Comp150CPA: Clouds and Power-Aware Computing
Classroom Exercise 6
Elasticity and deployment
Spring 2011

group member 1: ____________________________ login: ______________

group member 2: ____________________________ login: ______________

group member 3: ____________________________ login: ______________

group member 4: ____________________________ login: ______________

group member 5: ____________________________ login: ______________

In class we have studied the linkage between service elasticity and speed of deployment. Let's explore that issue in more detail.

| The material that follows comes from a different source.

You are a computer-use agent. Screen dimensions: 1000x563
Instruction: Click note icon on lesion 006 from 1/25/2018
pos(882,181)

  1. Suppose that each service request makes one read request of the cloud, tcloud (including cloud network time) is three times tserver, and tserver happens entirely after tcloud, which happens first (simulating a lookup of the session context). Give a time-space diagram with time on X and three simultaneously arriving requests on Y, that demonstrates how the requests are processed by one application instance (with a single CPU) via latency hiding. For each instance, distinguish between time spent waiting for the cloud, waiting for CPU time, and using the CPU. Ignore effects of process scheduling.
    Answer: I am expecting something like:
     
    r1 ============****
    r2 ============wwww****
    r3 ============wwwwwwww****
    
    where = represents time waiting for the cloud, * represents time processing, and w represents time waiting for other requests to complete.

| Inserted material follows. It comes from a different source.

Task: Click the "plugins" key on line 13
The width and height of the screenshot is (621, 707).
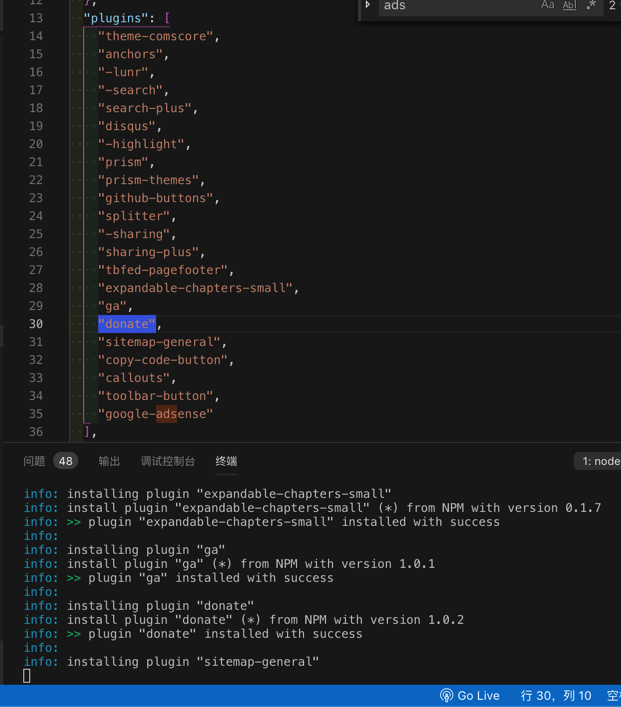Action: pos(116,18)
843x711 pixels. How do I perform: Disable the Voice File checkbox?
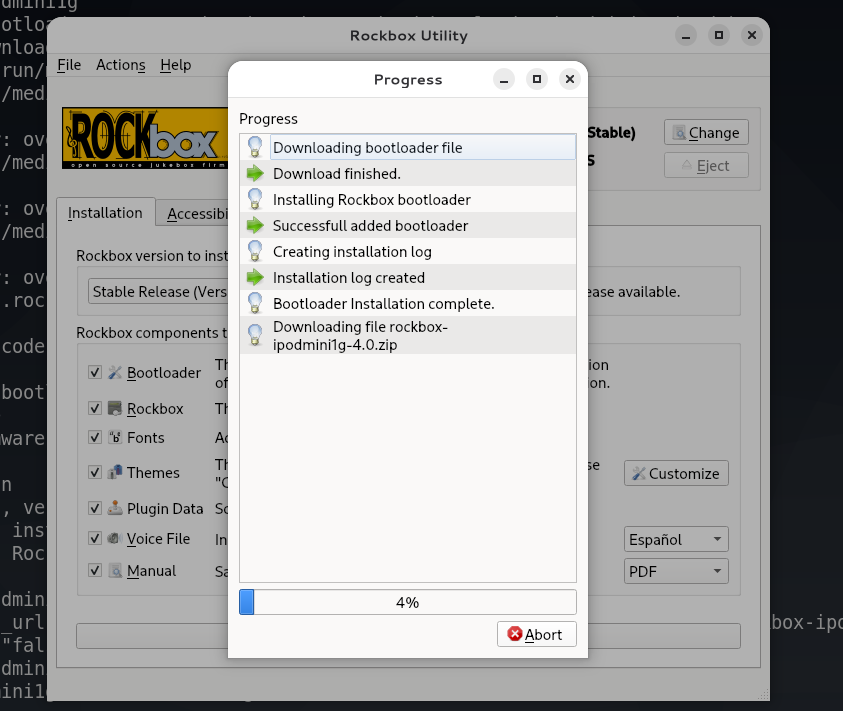pyautogui.click(x=95, y=539)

    Obviously, this depends a lot on one's assumptions. If each one has to wait to ask the cloud, then there would be a small wait before the cloud request goes out:

     
    r1 *============****
    r2 w*============www****
    r3 ww*============wwwwww****
    
  2. Let P(k) represent the worst-case performance for simultaneous arrival of k identical requests in problem 1. Using the above diagram, estimate P(3) in terms of tserver and tnetwork, assuming that tnetworkrepresents only the network communication outside the cloud. Hint: tcloud = 3*tserver, so tcloud can be removed.
    Answer: From the first answer to the first problem -- which more accurately represents the assumptions -- P(3) <= 3*tserver+tcloud+tnetwork=6*tserver + tnetwork.

    Note: tnetwork is the network overhead outside the cloud; it is never added more than once.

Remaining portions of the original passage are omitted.